- _Task directions_
When you return the data, keep each character exactly as it appears.

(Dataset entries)

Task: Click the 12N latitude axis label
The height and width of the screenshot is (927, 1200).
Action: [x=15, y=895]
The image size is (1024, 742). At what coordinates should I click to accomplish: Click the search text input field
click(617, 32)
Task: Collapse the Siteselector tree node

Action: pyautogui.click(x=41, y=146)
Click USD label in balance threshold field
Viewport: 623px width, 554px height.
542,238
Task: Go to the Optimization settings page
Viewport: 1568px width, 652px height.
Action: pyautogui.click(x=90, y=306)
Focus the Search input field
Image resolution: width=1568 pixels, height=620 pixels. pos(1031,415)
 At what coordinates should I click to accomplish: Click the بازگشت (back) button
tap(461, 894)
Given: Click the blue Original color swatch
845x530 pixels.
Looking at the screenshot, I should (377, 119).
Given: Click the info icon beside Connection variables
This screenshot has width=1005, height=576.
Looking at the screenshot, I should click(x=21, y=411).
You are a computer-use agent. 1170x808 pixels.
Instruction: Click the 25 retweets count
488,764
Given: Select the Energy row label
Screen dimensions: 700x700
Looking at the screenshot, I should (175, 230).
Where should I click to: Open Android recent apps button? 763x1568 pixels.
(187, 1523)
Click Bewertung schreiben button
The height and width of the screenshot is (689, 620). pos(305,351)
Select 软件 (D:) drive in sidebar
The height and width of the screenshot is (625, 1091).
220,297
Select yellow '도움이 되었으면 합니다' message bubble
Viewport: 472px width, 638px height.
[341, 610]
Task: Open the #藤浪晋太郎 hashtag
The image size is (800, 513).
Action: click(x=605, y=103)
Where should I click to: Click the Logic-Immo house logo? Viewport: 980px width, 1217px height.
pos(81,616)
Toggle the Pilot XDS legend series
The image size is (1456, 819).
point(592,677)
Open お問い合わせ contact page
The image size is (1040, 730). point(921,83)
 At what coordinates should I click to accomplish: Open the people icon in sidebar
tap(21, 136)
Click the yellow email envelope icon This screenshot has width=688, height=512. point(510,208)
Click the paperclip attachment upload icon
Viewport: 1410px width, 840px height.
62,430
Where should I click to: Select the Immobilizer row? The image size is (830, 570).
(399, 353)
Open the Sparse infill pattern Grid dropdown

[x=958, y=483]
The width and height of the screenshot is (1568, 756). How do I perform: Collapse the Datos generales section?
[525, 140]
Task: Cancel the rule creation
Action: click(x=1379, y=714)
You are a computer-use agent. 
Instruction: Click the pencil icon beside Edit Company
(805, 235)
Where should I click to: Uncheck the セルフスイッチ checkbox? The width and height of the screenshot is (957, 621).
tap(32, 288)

- _Output of the task_
Task: Click the 12N latitude axis label
The height and width of the screenshot is (927, 1200).
Action: [x=15, y=895]
The image size is (1024, 742). At what coordinates should I click to accomplish: Click the search text input field
click(617, 32)
Task: Collapse the Siteselector tree node

Action: pyautogui.click(x=41, y=146)
Click USD label in balance threshold field
Viewport: 623px width, 554px height.
542,238
Task: Go to the Optimization settings page
Viewport: 1568px width, 652px height.
Action: pyautogui.click(x=90, y=306)
Focus the Search input field
Image resolution: width=1568 pixels, height=620 pixels. pos(1031,415)
 At what coordinates should I click to accomplish: Click the بازگشت (back) button
tap(461, 894)
Given: Click the blue Original color swatch
845x530 pixels.
Looking at the screenshot, I should (377, 119).
Given: Click the info icon beside Connection variables
This screenshot has width=1005, height=576.
Looking at the screenshot, I should click(x=21, y=411).
You are a computer-use agent. 1170x808 pixels.
Instruction: Click the 25 retweets count
488,764
Given: Select the Energy row label
Screen dimensions: 700x700
Looking at the screenshot, I should (175, 230).
Where should I click to: Open Android recent apps button? 763x1568 pixels.
(187, 1523)
Click Bewertung schreiben button
The height and width of the screenshot is (689, 620). pos(305,351)
Select 软件 (D:) drive in sidebar
The height and width of the screenshot is (625, 1091).
220,297
Select yellow '도움이 되었으면 합니다' message bubble
Viewport: 472px width, 638px height.
[341, 610]
Task: Open the #藤浪晋太郎 hashtag
The image size is (800, 513).
Action: click(x=605, y=103)
Where should I click to: Click the Logic-Immo house logo? Viewport: 980px width, 1217px height.
pos(81,616)
Toggle the Pilot XDS legend series
The image size is (1456, 819).
point(592,677)
Open お問い合わせ contact page
The image size is (1040, 730). point(921,83)
 At what coordinates should I click to accomplish: Open the people icon in sidebar
tap(21, 136)
Click the yellow email envelope icon This screenshot has width=688, height=512. point(510,208)
Click the paperclip attachment upload icon
Viewport: 1410px width, 840px height.
62,430
Where should I click to: Select the Immobilizer row? The image size is (830, 570).
(399, 353)
Open the Sparse infill pattern Grid dropdown

[x=958, y=483]
The width and height of the screenshot is (1568, 756). How do I perform: Collapse the Datos generales section?
[525, 140]
Task: Cancel the rule creation
Action: click(x=1379, y=714)
You are a computer-use agent. 
Instruction: Click the pencil icon beside Edit Company
(805, 235)
Where should I click to: Uncheck the セルフスイッチ checkbox? The width and height of the screenshot is (957, 621).
tap(32, 288)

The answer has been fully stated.